A GamCare survey, commissioned to try and uncover how the ongoing cost of living crisis in the UK is affecting UK gamblers, has revealed an unsettling relationship between the two factors.
GamCare, who are a charity with the sole purpose of supporting problem gamblers, revealed that people burdened with financial struggles as a result of worsening cost of living pressures, are turning to gambling as a lifeline.
Although attempting to win money on a betting return is the obvious motive, the charity also reported other scenarios such as people visiting on-site gambling shops for a place of warmth.
The YouGov-supported GamCare survey asked 4,202 adults in total, and although just 7% of participants believed gambling would improve their financial situation over the next year, as many as four in 10 problems gamblers concurred.
GamCare said January of this year resulted in the largest volume of calls to date, with those on the other end seeking support regularly referencing how the cost of living crisis has put further strain on their gambling-related wellbeing.
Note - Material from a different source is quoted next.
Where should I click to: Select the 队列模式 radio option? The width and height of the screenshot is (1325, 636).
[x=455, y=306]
Those spending extra time in betting shops in order to keep warm was the most alarming of these findings, but the issue was more prevalent among problem gamblers, with one in six admitting to using a warm bank compared with just 5% of the general population.
Around half of the problem gamblers surveyed also said they went without food or clean clothes recently.
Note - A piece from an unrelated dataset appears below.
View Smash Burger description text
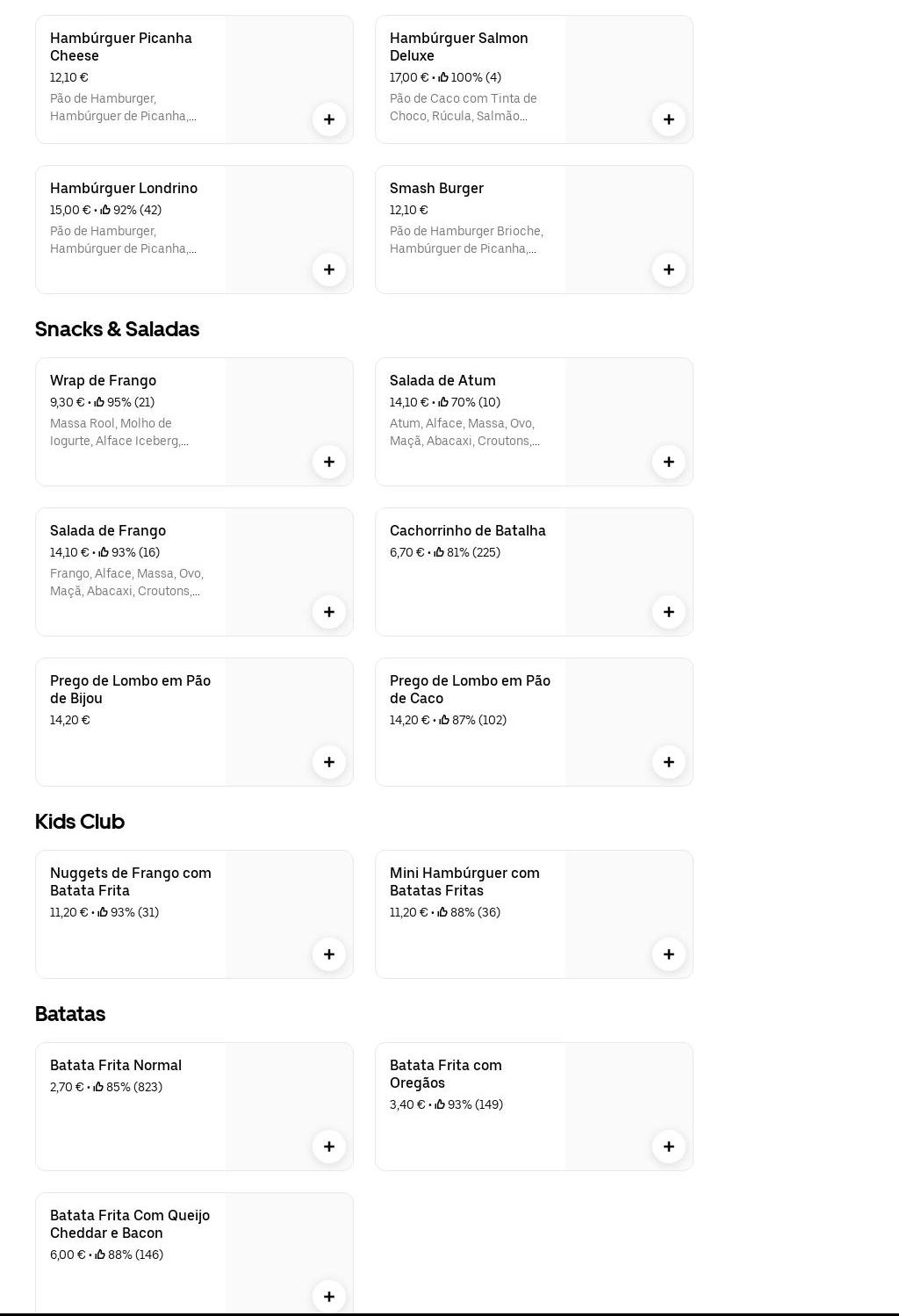The image size is (899, 1316). 466,240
Chief Executive Officer at GamCare Anna Hemmings said: “At GamCare, we know first-hand that gambling isn’t a way to ease money worries, as well as how important it is to address the financial picture to support someone’s longer-term recovery from harm,” she said, adding that the charity was launching a new financial advice service.
Heather Wardle, a gambling harm researcher at the University of Glasgow, said the GamCare survey was the first she had seen that explored the relationship between the cost of living crisis and betting, describing the results as “thought-provoking, if, sadly, not unexpected.”